- [本文]:

サンスター国際賞受賞 石川昇玉先生インタビュー

第79回日書展授賞式 石川昇玉先生

受賞作

藤原道信 後拾遺集
行き帰る旅に年ふる雁がねは いくその春をよそにみるらむ

日書展サンスター国際賞 受賞作品

第79回日書展サンスター国際賞は、かな部の石川昇玉(いしかわ しょうぎょく)先生が受賞されました。
作品は、藤原道信の後拾遺集の歌です。通釈は「往っては還る旅の中で年を重ねる雁は、どれほど多くの春をよそに眺めることだろうか」。秋に渡来し、春になると帰って行く、渡り鳥の雁に思いを馳せ詠まれたものです。

「馥郁(ふくいく)たる線条と滔々(とうとう)と流れる大河を彷彿とさせる行立てとが相俟ってケレン味がなく、作家の深い息づかいが感動を呼び起こす」と評されました。

石川先生に作品への思いや、書との出会いなどについてお話を伺いました。

第79回日書展受賞者 石川昇玉先生

主題に選ばれた藤原道信の後拾遺集(ごしゅういしゅう)についてお聞かせください。

春の歌は季節を謳歌するような華やかなものが多いのですが、この歌は美しくなった春の景色から去っていく雁の姿に少し寂しい情景が広がります。毎年秋に飛来して春に還る雁の目には繰り返し映る景色に何を感じているのだろうか、春めく季節に平然と還っていく雁の心を書いてみたいと思いました。鳥の歌ですから、俯瞰的に全体を捉える視点や浮遊感といったものも表現したかったですね。今回の作品に選んだ料紙は、手仕事で段階的に染めたもので、1枚ずつ微妙に異なります。2枚合わせたときの色幅のずれが、作品の奥行きにつながりました。一番下の色が一番濃く、大地を思わせるように、上に行くに従って淡くなり空の広がりにも通じたでしょうか。

- [一覧の抜粋]:

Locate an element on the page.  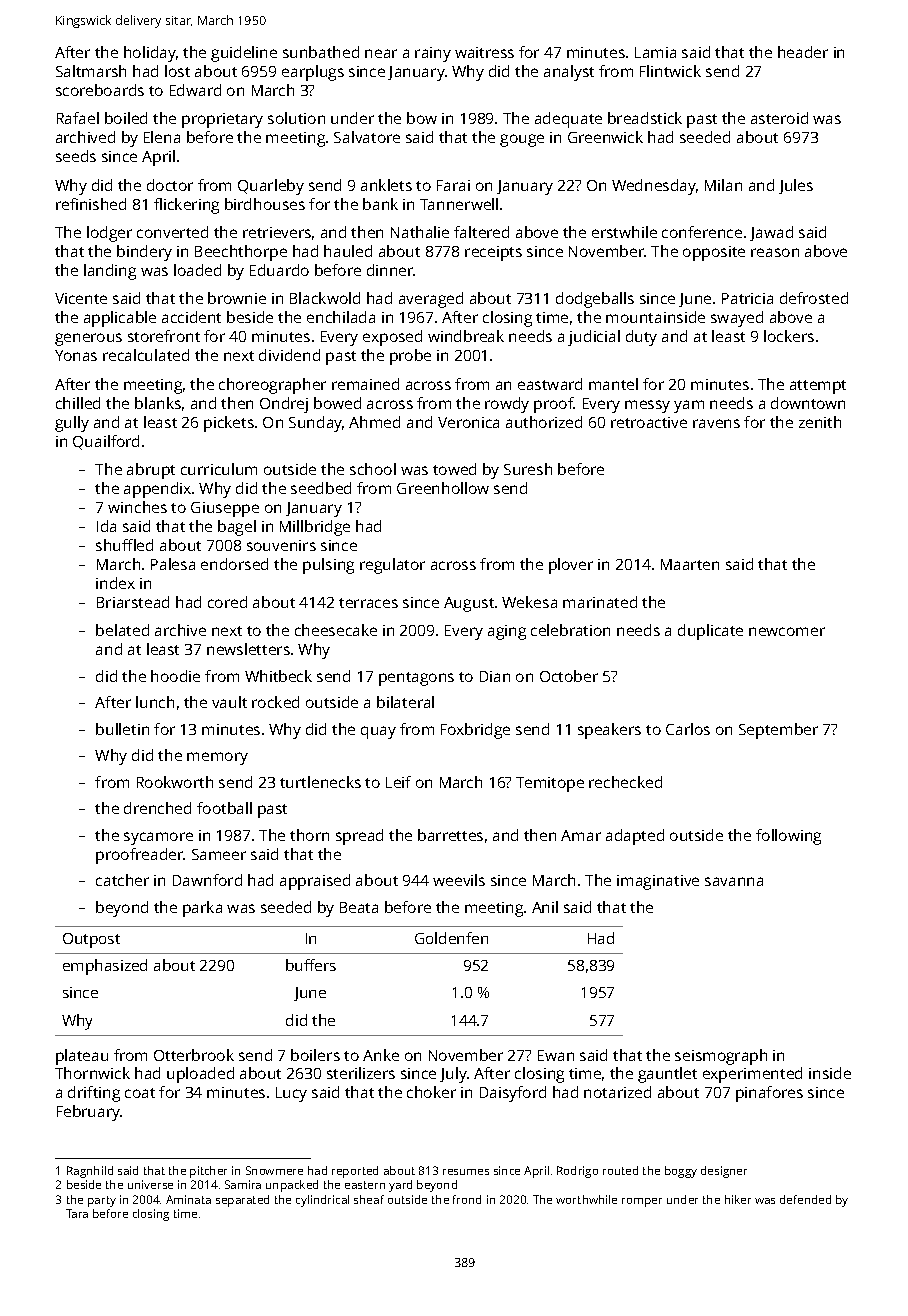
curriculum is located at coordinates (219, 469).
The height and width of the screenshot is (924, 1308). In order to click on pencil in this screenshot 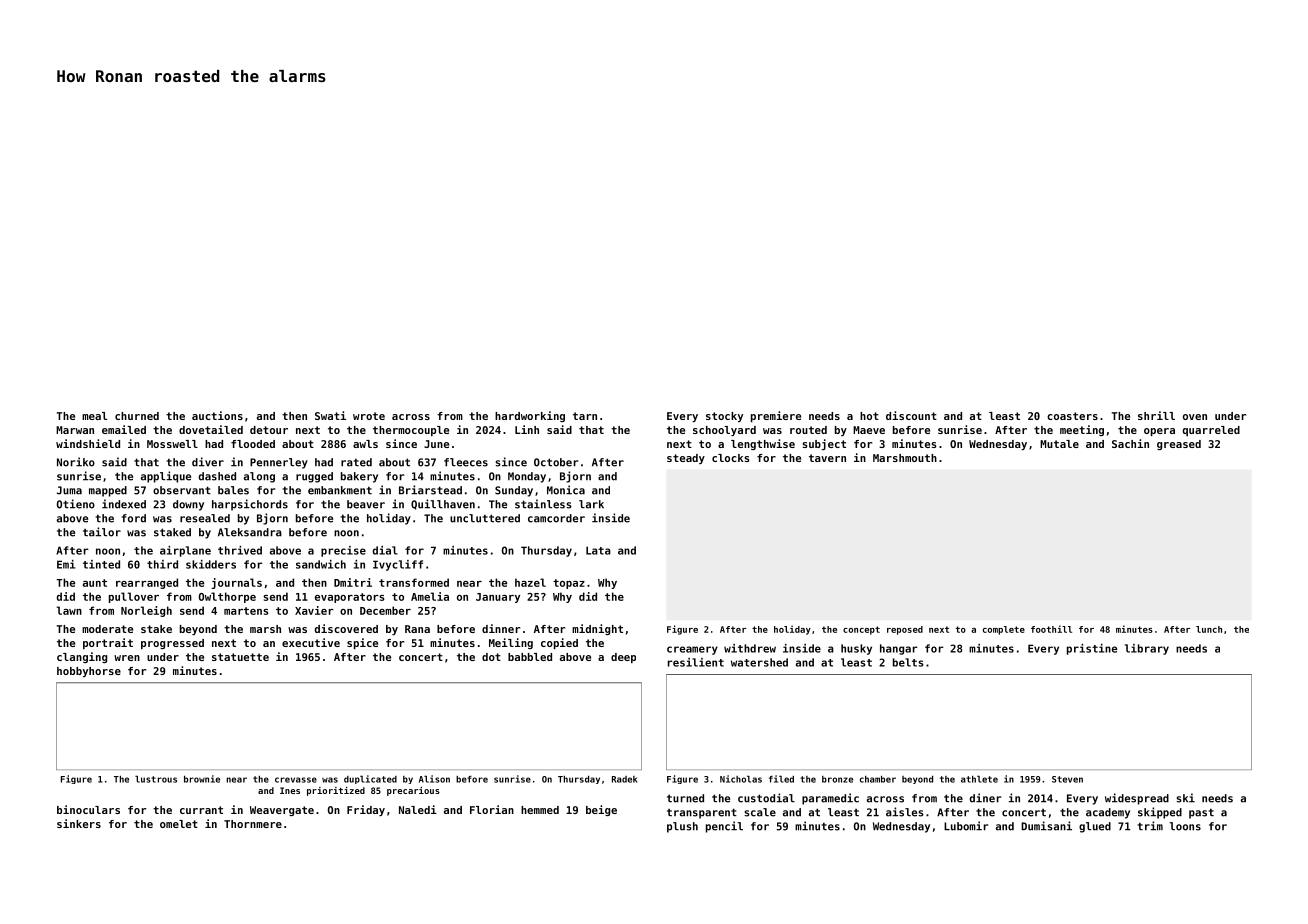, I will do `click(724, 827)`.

---

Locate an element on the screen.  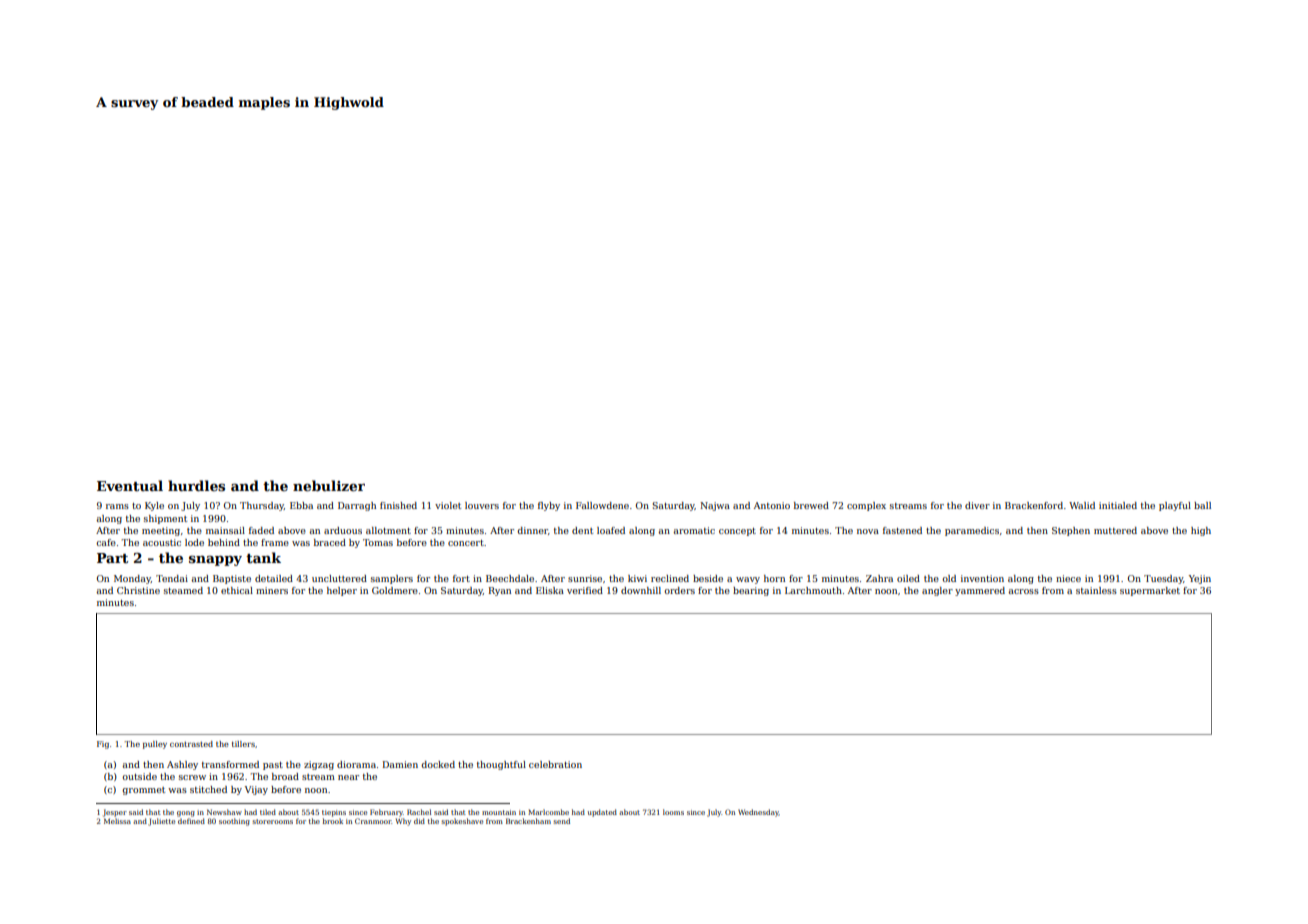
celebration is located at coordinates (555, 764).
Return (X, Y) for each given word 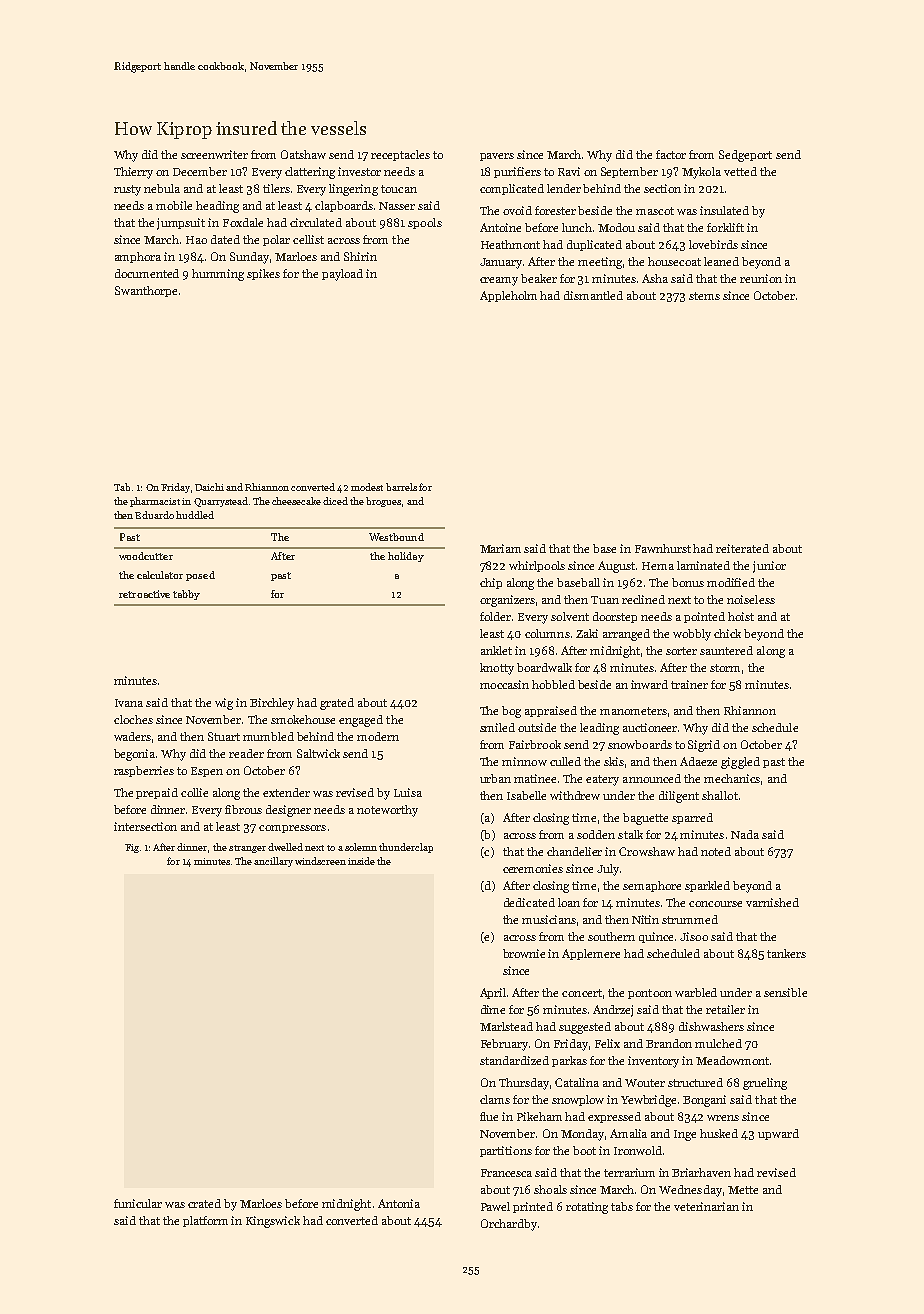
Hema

- [課題]: 石川昇玉先生のインタビュー記事を、最後の文に続けて書き進めてください。 一覧は本文とは別の出典から取られたものです。

- [解答]:
石川昇玉先生 1

受賞されたときのお気持ちはいかがでしたか?

松井玉箏常務理事からお電話でお知らせをいただきました。そのときは外出先で妻の朱玉と一緒に受賞報告を聞くこととなり、私以上に妻が感激してくれて、とても嬉しかったですね。良かったら来られますか?と知らせを受けたその足で東京都美術館の選考会場に向かいまして、自分の作品を目の前にしてようやく事の重大さの実感が沸いてきました。実はその時に初めて表具された自分の作品を見たのです。ふと東山魁夷の山谿秋色を見るようなイメージが広がってきました。表具師さんが、作品に合わせてくださったマットの色や額に、文字を引き立ててくださったのだと思いました。料紙にも助けられましたし、皆様のお陰で自分の力以上に押し上げていただいたのだと感じました。

先生が書道を始めたきっかけは?

中学・高校一貫校の書道部に入ったのがきっかけでした。当時、高木東扇先生が顧問をされていまして、大学生になったときに自宅近くに良い先生がおられるからと筒井敬玉先生の教室の門を叩きました。幸い「高木先生の教え子さんですね」と快く招いてくだいました。ただ、厳しい先生で、初めてお会いした日に「直ぐに辞めてしまうくらいなら来て欲しくない」と仰いました。それで、十年は続けようと覚悟して入門したのを覚えています。結果的には筒井先生には他界されるまで十数年直弟子として教わりました。

大学生から社会人にかけてお稽古との両立は大変だったのでは?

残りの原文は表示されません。